**Exercise prompt:**
Give back the lines below exactly, but do not include any pictures.

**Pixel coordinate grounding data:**
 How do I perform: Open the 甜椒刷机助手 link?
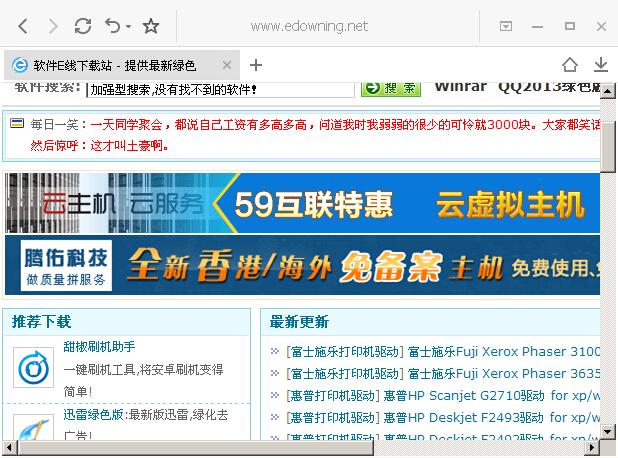99,347
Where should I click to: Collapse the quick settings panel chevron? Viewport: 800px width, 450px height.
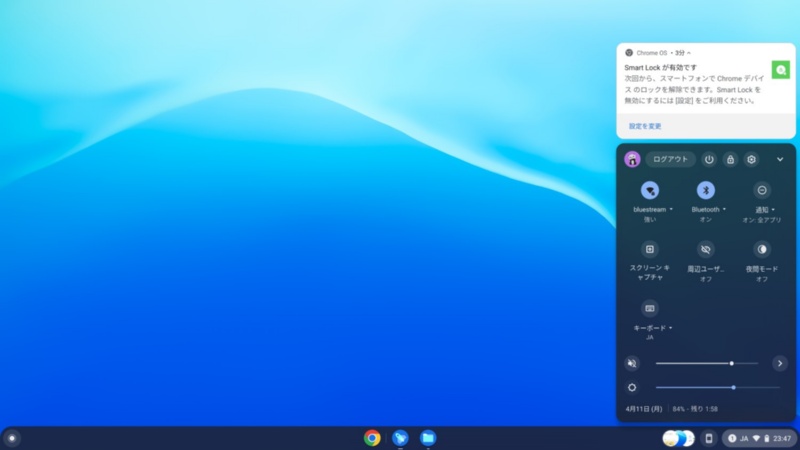coord(780,159)
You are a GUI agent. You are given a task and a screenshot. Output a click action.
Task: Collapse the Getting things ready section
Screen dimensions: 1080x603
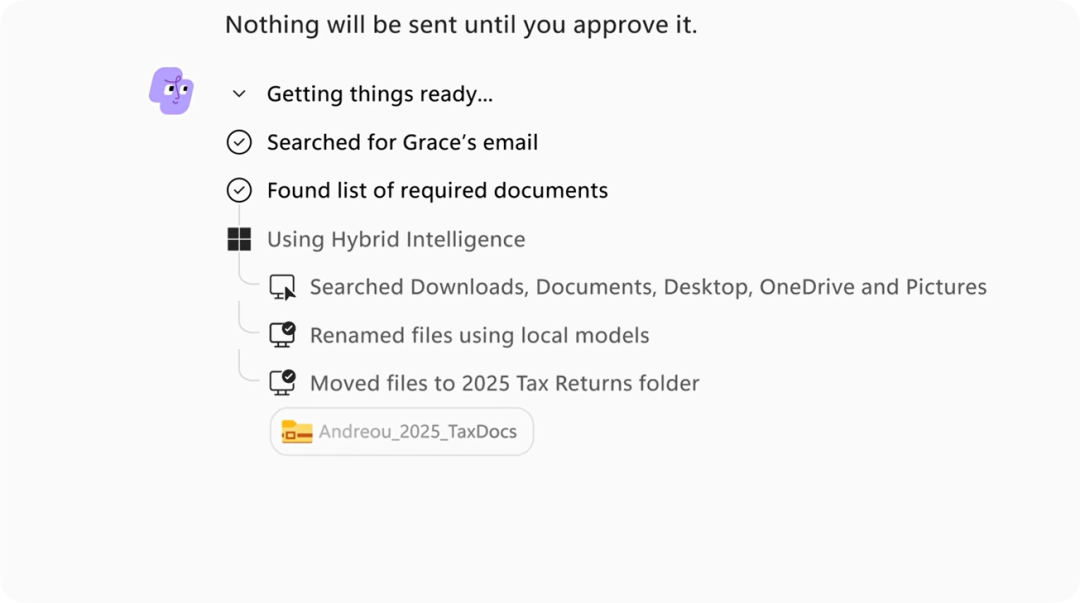point(239,94)
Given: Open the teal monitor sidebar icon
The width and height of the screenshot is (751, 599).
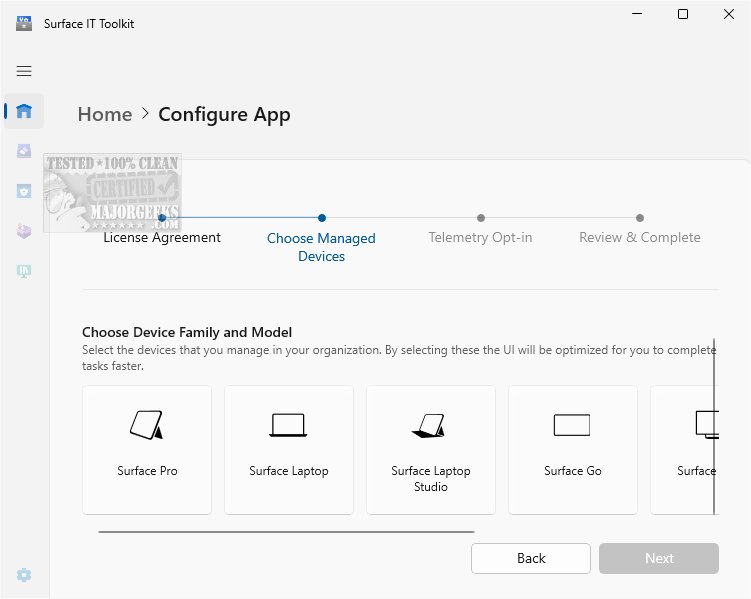Looking at the screenshot, I should coord(24,271).
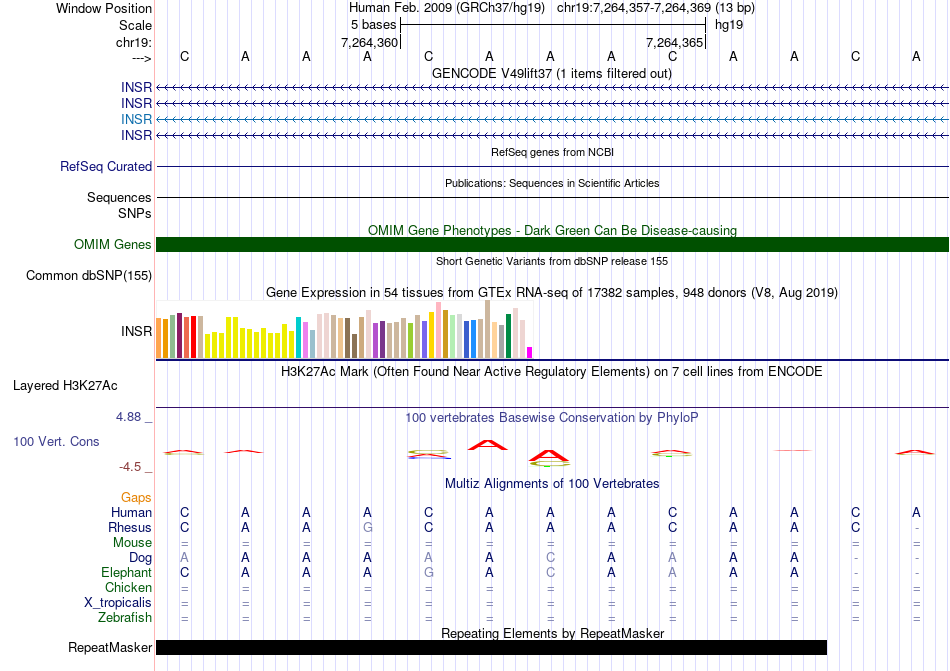Click the Elephant species label
The image size is (950, 671).
click(x=126, y=573)
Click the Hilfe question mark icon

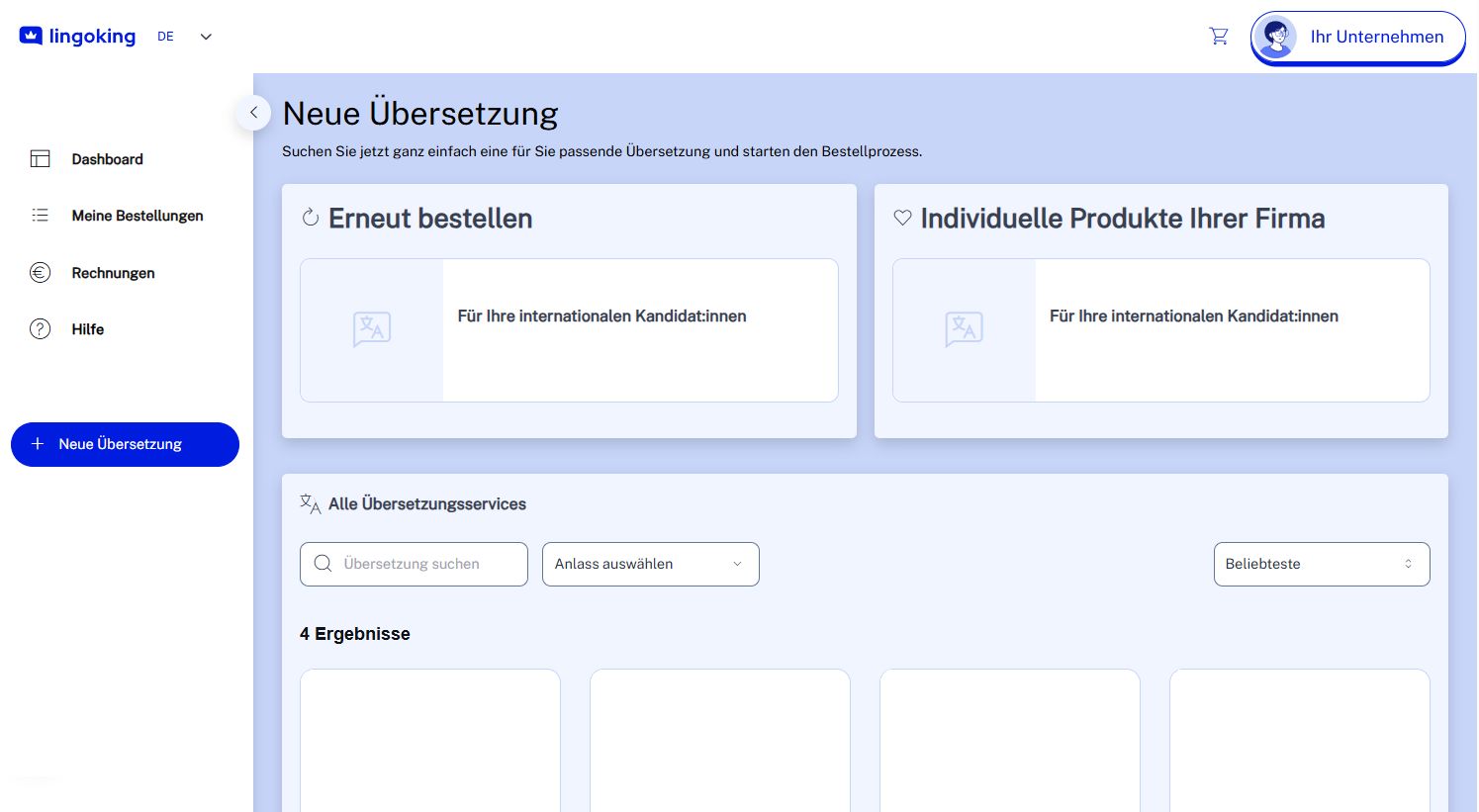coord(40,329)
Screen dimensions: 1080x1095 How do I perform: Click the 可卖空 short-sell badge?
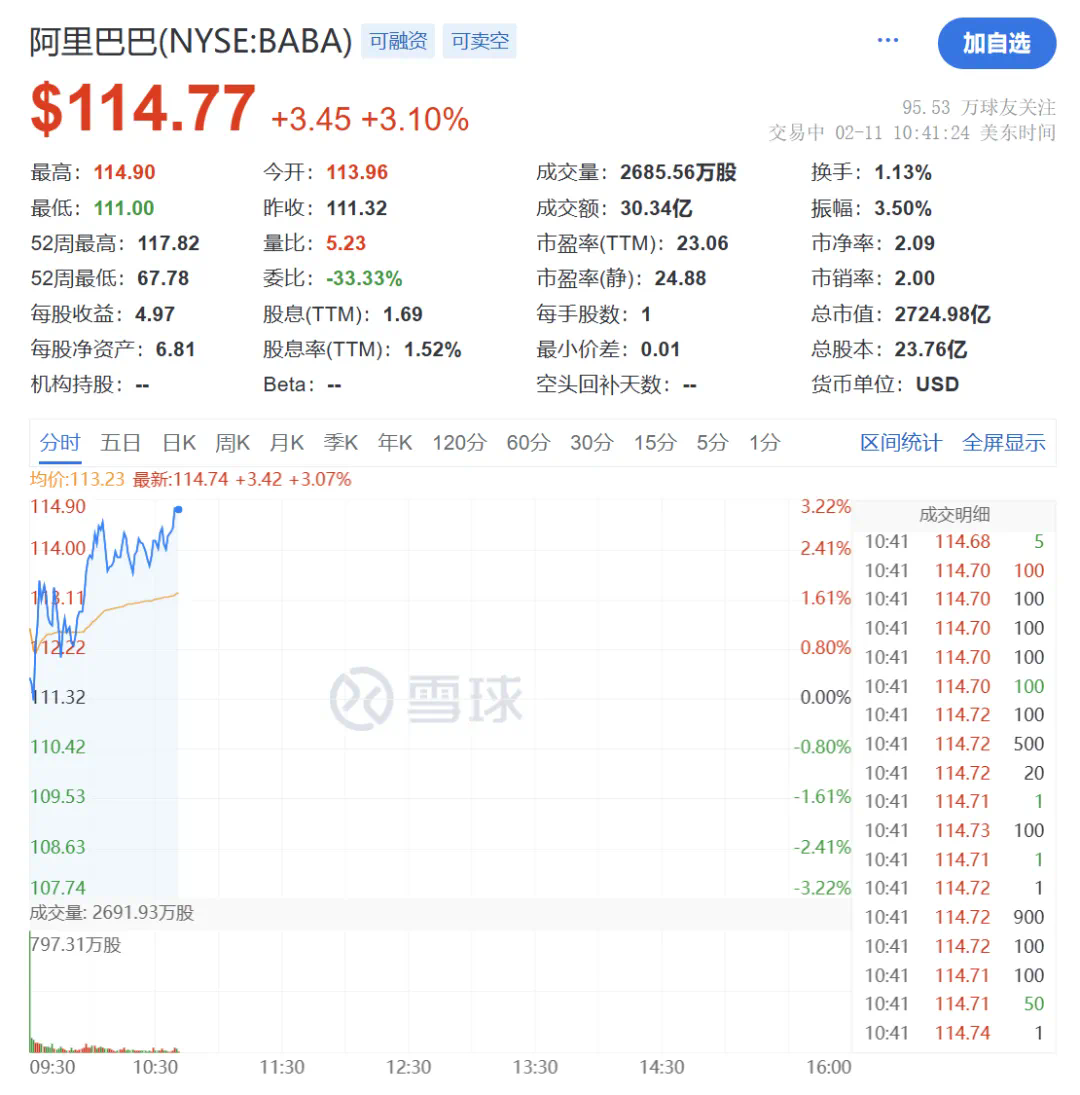[x=479, y=42]
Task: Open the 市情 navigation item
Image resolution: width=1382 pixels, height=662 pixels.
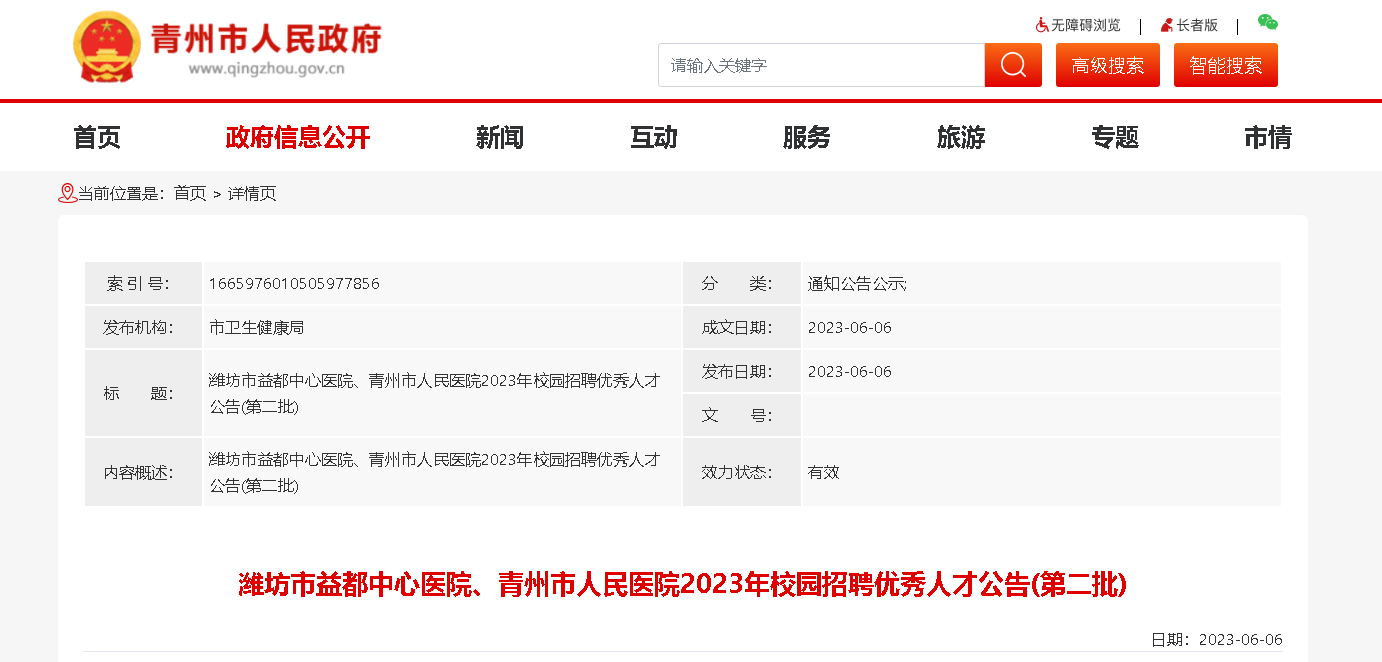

**Written solution:**
 How do I perform: Open the 甜椒刷机助手 link?
99,347
Where should I click to: Collapse the quick settings panel chevron? Viewport: 800px width, 450px height.
coord(780,159)
You are a GUI agent. You are given a task and a screenshot. Output a click action.
Task: Collapse the Getting things ready section
Screen dimensions: 1080x603
point(239,94)
Given: Open the teal monitor sidebar icon
The width and height of the screenshot is (751, 599).
Looking at the screenshot, I should coord(24,271).
Click the Elephant species label
The image size is (950, 671).
click(x=126, y=573)
Click the Hilfe question mark icon

coord(40,329)
Screen dimensions: 1080x1095 How do I perform: Click the 可卖空 short-sell badge?
[x=479, y=42]
Task: Open the 市情 navigation item
Image resolution: width=1382 pixels, height=662 pixels.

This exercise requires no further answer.